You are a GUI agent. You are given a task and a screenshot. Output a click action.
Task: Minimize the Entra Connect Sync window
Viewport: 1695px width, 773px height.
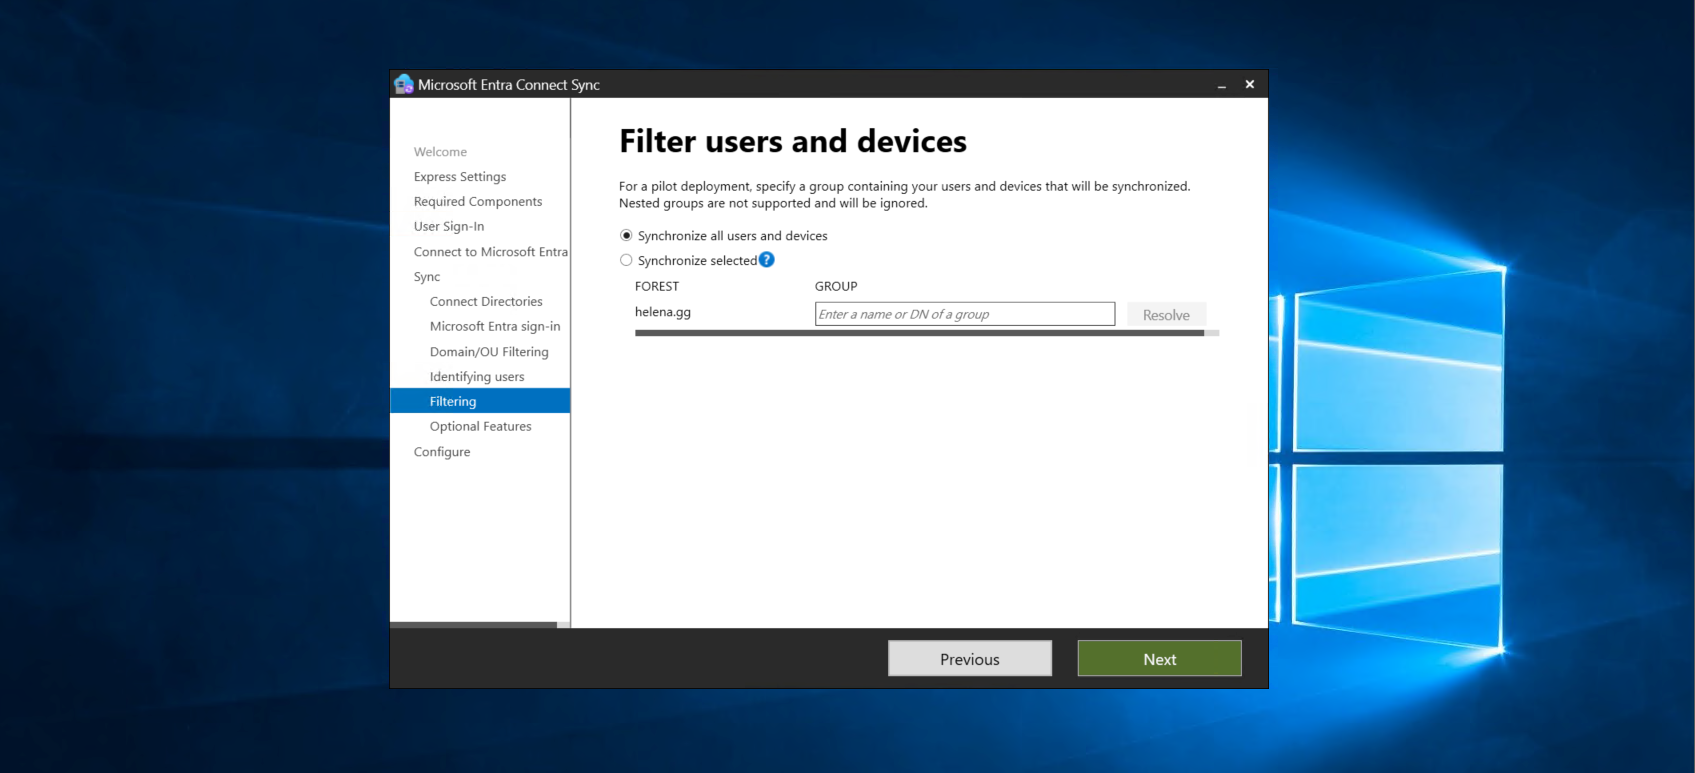(x=1221, y=85)
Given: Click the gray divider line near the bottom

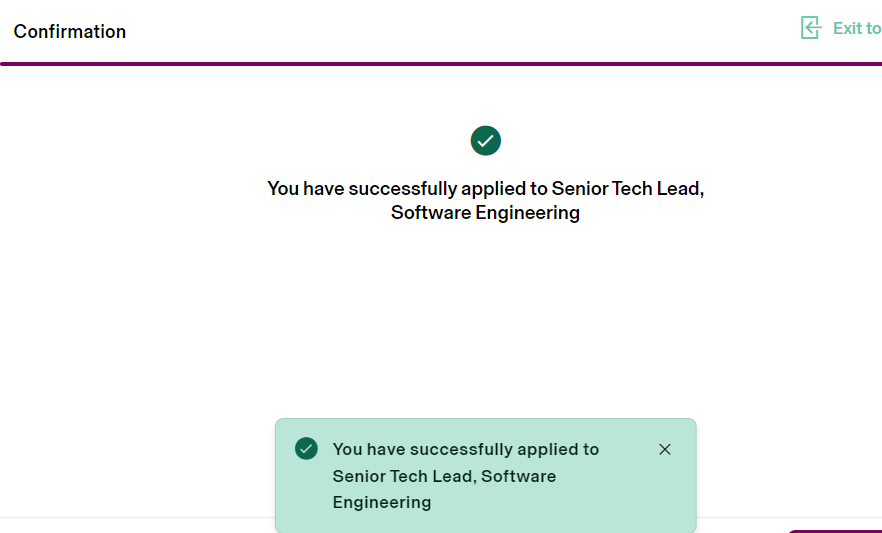Looking at the screenshot, I should (x=140, y=517).
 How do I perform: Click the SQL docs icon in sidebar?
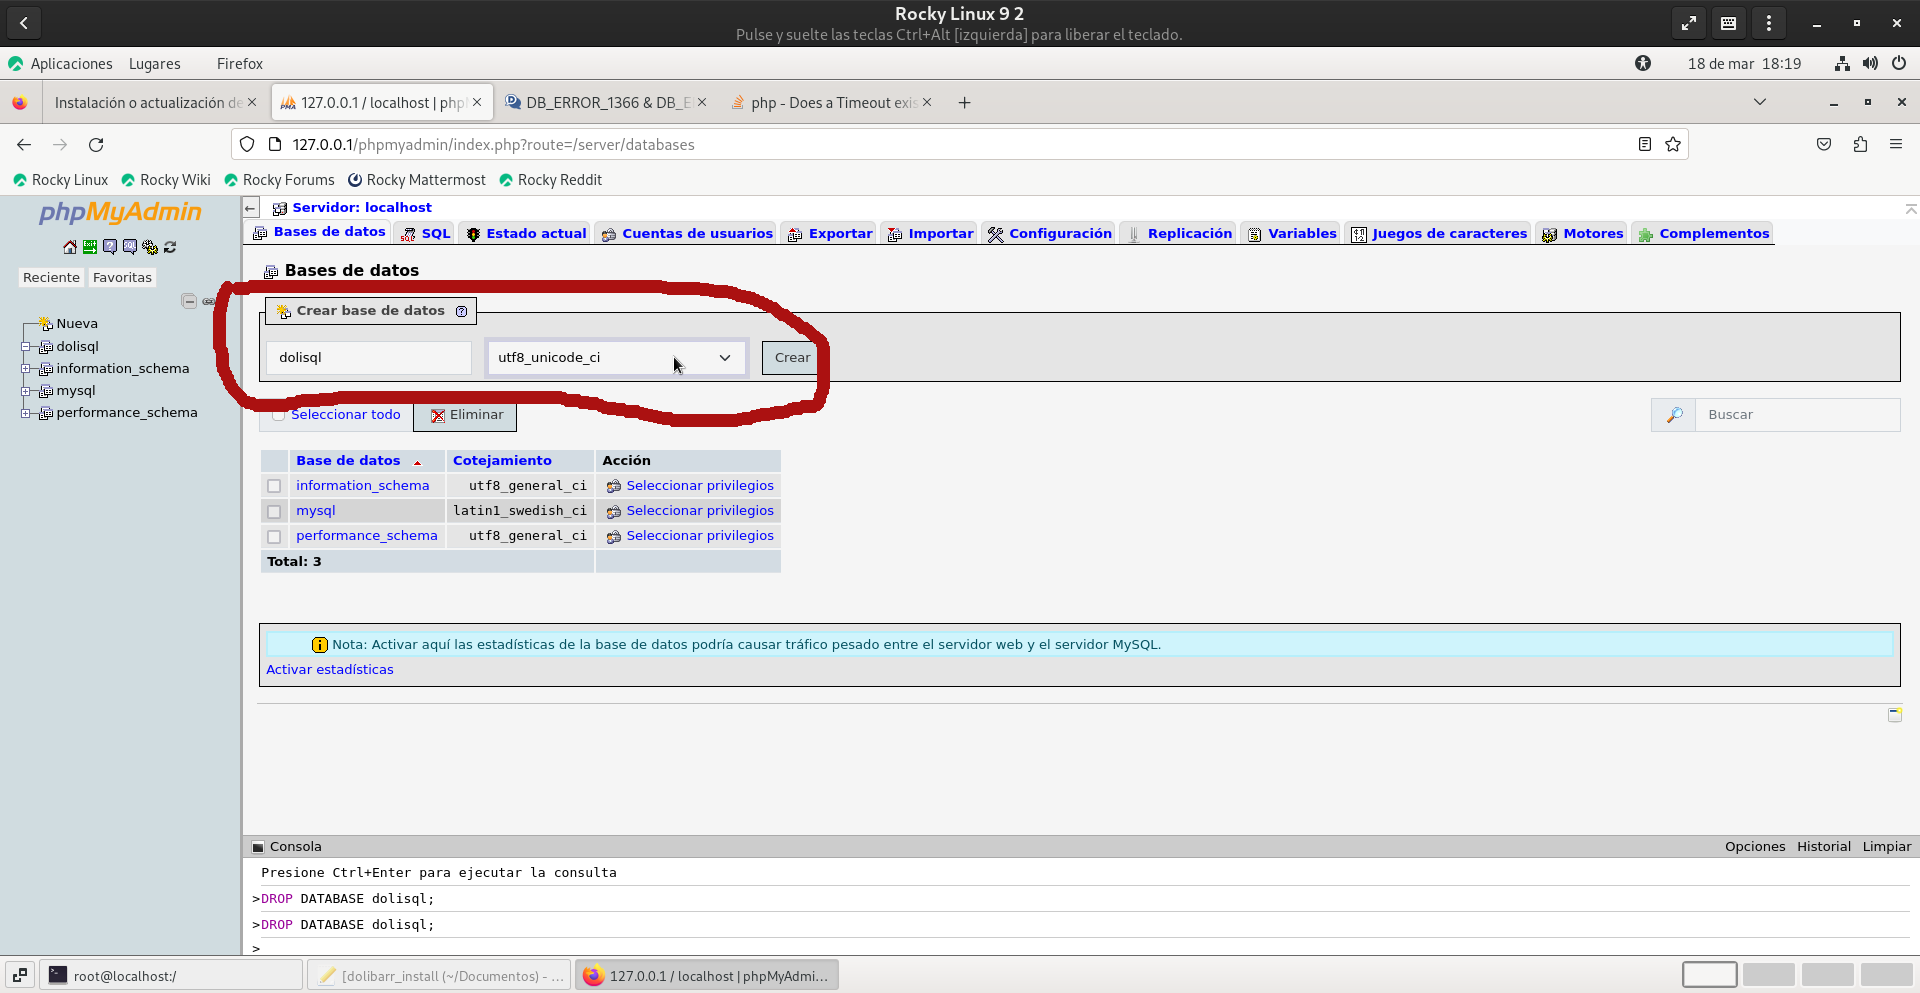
# # # # # # #
GOAL OF THE EXERCISE:
Where an image appears in the data, skip it, and return the rest verbatim.

TASK RESPONSE:
You are a GUI agent. You are given a task and a screenshot. Output a click action.
Task: Minimize the Entra Connect Sync window
Viewport: 1695px width, 773px height.
(x=1221, y=85)
Given: Click the gray divider line near the bottom

Looking at the screenshot, I should (x=140, y=517).
 How do I perform: Click the SQL docs icon in sidebar?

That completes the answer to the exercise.